CT scanners produce their images as the patient lies on a bed that is pulled through a short tunnel. Within the tunnel, there is a rotating X-ray tube on one side. On the other side is a set of detectors that receive the transmitted x-rays after they have passed through the body. A continuous volume of information is obtained from this exam. The information from these exams can be processed in virtual reality computers. Because the inside of the colon has been distended, providers can look inside the colon and have a view almost completely the same as the colonoscopists.

Why do we need another test to detect precancerous colon polyps?

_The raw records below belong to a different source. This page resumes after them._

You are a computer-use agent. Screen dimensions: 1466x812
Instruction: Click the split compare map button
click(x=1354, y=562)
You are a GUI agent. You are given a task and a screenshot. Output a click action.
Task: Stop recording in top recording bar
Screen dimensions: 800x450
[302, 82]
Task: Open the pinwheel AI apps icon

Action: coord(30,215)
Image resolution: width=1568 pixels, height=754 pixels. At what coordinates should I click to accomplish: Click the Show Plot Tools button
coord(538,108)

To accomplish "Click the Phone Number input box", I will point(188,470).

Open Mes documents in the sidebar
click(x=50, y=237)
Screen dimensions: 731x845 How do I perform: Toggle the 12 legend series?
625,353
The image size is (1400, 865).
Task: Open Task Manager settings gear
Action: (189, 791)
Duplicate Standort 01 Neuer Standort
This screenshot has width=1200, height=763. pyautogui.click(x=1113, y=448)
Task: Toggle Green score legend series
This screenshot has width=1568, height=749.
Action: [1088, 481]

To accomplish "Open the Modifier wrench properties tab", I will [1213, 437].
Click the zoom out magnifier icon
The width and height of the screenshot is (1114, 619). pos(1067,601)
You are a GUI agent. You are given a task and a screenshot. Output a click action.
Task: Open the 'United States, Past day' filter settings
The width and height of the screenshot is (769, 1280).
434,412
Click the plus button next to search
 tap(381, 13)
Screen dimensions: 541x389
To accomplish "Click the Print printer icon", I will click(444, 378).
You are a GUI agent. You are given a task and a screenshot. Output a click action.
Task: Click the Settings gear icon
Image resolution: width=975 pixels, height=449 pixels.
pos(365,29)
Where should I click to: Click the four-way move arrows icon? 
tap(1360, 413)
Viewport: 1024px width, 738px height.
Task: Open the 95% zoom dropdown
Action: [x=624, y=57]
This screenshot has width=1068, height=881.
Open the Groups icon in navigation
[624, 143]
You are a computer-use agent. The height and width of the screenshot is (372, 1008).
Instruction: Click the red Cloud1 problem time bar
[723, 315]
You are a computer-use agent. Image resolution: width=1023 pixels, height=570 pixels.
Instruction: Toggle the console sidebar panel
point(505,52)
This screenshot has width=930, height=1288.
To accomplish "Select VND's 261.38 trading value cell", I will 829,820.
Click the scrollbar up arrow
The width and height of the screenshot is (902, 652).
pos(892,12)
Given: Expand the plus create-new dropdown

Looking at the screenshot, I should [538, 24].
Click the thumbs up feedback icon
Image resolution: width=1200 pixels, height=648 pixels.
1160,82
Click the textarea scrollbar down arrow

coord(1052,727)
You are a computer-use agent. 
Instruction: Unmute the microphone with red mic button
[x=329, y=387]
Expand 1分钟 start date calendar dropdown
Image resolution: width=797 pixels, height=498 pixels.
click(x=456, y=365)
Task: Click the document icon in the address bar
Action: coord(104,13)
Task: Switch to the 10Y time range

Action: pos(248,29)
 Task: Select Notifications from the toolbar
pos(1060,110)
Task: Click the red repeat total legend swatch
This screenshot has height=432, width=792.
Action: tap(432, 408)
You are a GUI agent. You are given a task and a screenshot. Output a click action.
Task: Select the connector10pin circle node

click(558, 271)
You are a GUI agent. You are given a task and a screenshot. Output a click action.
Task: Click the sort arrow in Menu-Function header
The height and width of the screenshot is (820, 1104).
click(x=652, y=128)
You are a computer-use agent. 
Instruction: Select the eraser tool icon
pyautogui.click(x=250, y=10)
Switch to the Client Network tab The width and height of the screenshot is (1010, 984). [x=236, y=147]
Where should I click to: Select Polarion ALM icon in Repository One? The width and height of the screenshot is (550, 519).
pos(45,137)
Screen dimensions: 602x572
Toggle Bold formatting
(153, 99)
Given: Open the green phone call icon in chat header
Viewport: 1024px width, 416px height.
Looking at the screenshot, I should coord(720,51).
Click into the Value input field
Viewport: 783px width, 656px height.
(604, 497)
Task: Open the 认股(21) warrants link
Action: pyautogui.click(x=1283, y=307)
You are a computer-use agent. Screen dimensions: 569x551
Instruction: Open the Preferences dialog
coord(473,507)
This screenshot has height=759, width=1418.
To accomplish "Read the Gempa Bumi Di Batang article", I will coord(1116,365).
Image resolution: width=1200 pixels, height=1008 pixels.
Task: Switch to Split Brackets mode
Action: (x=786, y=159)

It is estimated that several million people in the United States alone have not been properly screened for colorectal polyps. The best method for screening is a regular colonoscopy. There are simply not enough endoscopists to screen such a large number of patients. Other methods, such as sigmoidoscopy, evaluate only a part of the colon. Tests to detect small amounts of blood in the stool can miss polyps and even cancers. The barium enema is not nearly as sensitive as a regular colonoscopy. If a noninvasive test could be developed that could select those patients with a polyp, then fewer and more focused colonoscopies could be performed. The combination of newer, faster CT scanners with computer software that would produce images equivalent to an endoscope seems to be a logical step in the development of such a test.

How is it done?

  • As with standard colonoscopy, the patient must undergo a preparation that includes a liquid diet and a colon cleansing. On the morning of the procedure, the patient arrives in the radiology department where he or she then changes into an examination gown.
  • A small tube is placed in the rectum and gas is slowly pumped into the colon manually or using an automated insufflator, which maintains a constant pressure. With manual insufflation, room air is used. With the automated insufflator, CO2 (carbon dioxide) is used to inflate the colon. CO2 is thought by many to be more comfortable.
  • Once the appropriate amount of distension is achieved, the patient is scanned with the Computer Tomography (CT) machine. The scan time takes approximately 15 seconds, during which time the patient holds his or her breath. The patient is scanned both on the stomach and back. This allows fluid and stool to fall away from the dependent portion of the colon.
  • After the exam, the patient goes to the bathroom to expel the gas and then gets dressed.
  • There are two methods that can be used to deal with a polyp identified on a CT colonography. If the patient desires to have a same day diagnostic colonoscopy if a polyp is identified (avoiding another prep), he or she waits for approximately 45 minutes to 1 hour in order to determine whether a polyp has been identified. This time is needed to carefully examine the colon using computer images. If a polyp is identified, the patient then goes to the colonoscopy suite where a formal colonoscopy is performed to remove the polyp. If no polyp is found, the patient goes home. Alternatively, the patient may prefer to go home and wait to see if a polyp is identified on the CT colonography.
  • No sedation is given for the CT colonography. However, the patient must still have a responsible person available to drive home should a colonoscopy be needed (sedation will be given for this).
  • The patient may resume normal activity after the procedure.

More about CT colonography

While the accuracy of CT colonography is equivalent to regular colonoscopy in polyps greater than 7 to 8mm, CT colonography is not as good as regular colonoscopy for smaller polyps. Fortunately, these smaller polyps usually are not cancerous. CT colonography cannot differentiate a non-precancerous polyp from a precancerous polyp. Neither can regular colonoscopy. Only a biopsy can provide this information. Biopsy can only be performed via a regular colonoscopy. If an abnormality is detected on a CT colonography, the patient will need a regular colonoscopy to determine the nature of that polyp.